__What the task asks__:
Find every line in the entries that holds the string "agent" and report it.

__Data for processing__:
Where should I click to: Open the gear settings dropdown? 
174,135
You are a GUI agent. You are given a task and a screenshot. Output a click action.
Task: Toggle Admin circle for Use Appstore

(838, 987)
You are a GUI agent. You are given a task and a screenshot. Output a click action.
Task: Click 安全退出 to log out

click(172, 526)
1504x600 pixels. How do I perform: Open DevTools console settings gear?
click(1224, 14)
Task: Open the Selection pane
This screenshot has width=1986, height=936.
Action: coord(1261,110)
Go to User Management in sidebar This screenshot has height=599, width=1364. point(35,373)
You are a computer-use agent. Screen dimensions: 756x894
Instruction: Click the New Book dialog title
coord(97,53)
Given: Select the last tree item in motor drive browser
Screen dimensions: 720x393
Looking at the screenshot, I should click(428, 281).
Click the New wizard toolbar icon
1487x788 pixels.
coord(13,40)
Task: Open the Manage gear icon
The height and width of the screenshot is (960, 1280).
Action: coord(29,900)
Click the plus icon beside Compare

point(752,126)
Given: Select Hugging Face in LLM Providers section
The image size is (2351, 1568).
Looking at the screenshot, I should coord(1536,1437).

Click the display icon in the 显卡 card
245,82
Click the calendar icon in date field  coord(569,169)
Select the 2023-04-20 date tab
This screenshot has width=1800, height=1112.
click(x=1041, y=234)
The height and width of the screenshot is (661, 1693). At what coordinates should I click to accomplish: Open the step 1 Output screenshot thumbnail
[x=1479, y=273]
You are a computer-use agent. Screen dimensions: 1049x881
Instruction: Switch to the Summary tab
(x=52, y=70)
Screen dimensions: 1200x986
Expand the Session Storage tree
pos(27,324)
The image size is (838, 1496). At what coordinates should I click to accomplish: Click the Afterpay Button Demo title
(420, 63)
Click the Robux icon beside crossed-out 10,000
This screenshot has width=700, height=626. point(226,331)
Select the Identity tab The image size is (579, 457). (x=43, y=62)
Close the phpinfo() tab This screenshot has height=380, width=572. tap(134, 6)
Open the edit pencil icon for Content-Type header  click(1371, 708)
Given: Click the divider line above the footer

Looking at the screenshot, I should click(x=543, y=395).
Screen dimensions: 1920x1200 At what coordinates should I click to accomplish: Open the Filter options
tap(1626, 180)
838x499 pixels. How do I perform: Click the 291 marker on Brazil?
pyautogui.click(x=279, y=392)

__Written response__:
You are a GUI agent. You are given a task and a screenshot. Output a click action.
You are a GUI agent. You are given a task and a screenshot. Output a click action.
You are a computer-use agent. Screen dimensions: 756x894
You are a computer-use agent. Screen dimensions: 1049x881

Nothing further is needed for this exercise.